### ACTIVITIES
A) In the winter high tunnel guide, which Johnny's tool is named as important for dealing with winter watering?
B) Please continue the winter high tunnel guide from its last sentence.

### TEXT
· · · · ·

Winter Production in the High Tunnel

Winter Production in the HIGH TUNNEL

Johnny's Winter Growing Guide

Winter High Tunnel Fundamentals

Row cover within the winter high tunnel
Winter Farmer's View
"We try to transition into winter here … we use low tunnels for some crops into the fall, then go into high tunnels as the weather turns. That way we make best use of our total space, reserving the most expensive real estate for when it is absolutely necessary….

"An important point is selecting correct varieties for winter growing. Another one is that watering is a big challenge. It is easy to overwater or underwater in the winter, so some of Johnny's tools like the moisture meter are important….

"Plants in high tunnels need air in winter, just as they do in summer… Fungus and/or aphid problems can develop if you do not provide good air circulation and venting of the high tunnel during the day. Also, heat management is more difficult by nature… We think, 'Well, it's cold outside; I won't go check the tunnels until 8 or so.' Then you realize the sun has been out for a couple of hours and the temp inside has gone from 25 to 75 and rising — and that is not what greens and lettuces like!

"Also important is having lots of organic matter in the soil, which leaves more air pockets in the soil, versus a solid block of frozen soil….

"Remember: in winter, high tunnels are your most expensive real estate, and you should consider all the costs vs. the returns of winter crops."

— Jill Rendleman, All Seasons Farm

Fundamental structural principals of high tunnel design need to be observed to build a tunnel that will survive snow load, capture optimal sunlight, and allow for regulating heat and humidity when necessary. To learn more, get connected with your local cooperative extension service, educational institutions, and regional grower organizations. There are numerous forums, learning events, online resources, grant programs, and other initiatives available through these and other entities.

· · · · ·

### SUPPLIED MATERIAL

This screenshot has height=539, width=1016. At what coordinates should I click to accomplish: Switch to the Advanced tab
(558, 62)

· · · · ·

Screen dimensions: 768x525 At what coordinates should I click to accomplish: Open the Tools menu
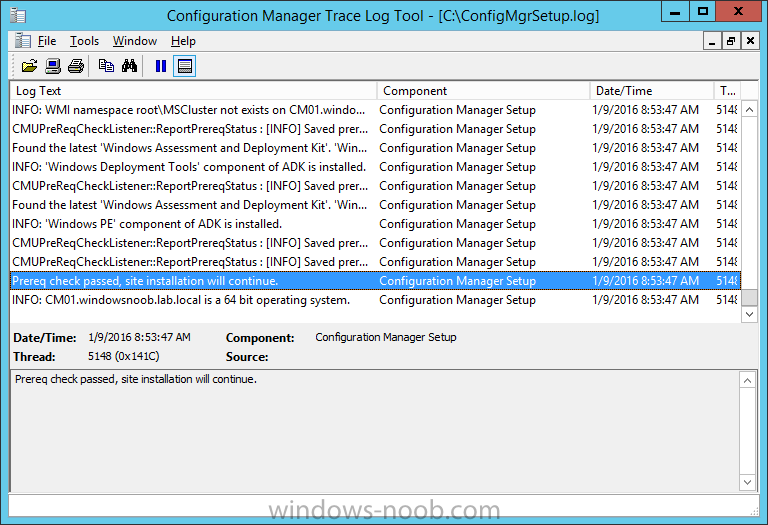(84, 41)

· · · · ·

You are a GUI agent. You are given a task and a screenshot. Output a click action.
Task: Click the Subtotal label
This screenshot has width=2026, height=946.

· · · · ·

### RESULTS IN ORDER
A) The moisture meter.

B)
To achieve sufficient crop protection at higher latitudes, a well-proven strategy is to place one or more layers of row cover over the crops inside the tunnel in colder months. Row cover in a variety of weights and fabrics can be used in a multitude of configurations that differ between regions, farms, and microclimates. Lighterweight covers are sometimes left in place all the time. Other growers leave the crop covered at night and remove it on warmer days when the tunnel’s internal temperature has risen sufficiently. This results in increased solar gain and ventilates excess moisture that can encourage diseases common to winter tunnels, such as downy mildews of spinach and lettuce.

WWith some crops, the row cover can be laid directly on top of the crop. With others, some form of supportive structure is required, especially if multiple layers or heavier fabrics are chosen. From QuickHoops™ and wire wickets to cables and metal suspension frames, various methods can be deployed to support row cover and make the daily process of removal for heat and humidity regulation more efficient.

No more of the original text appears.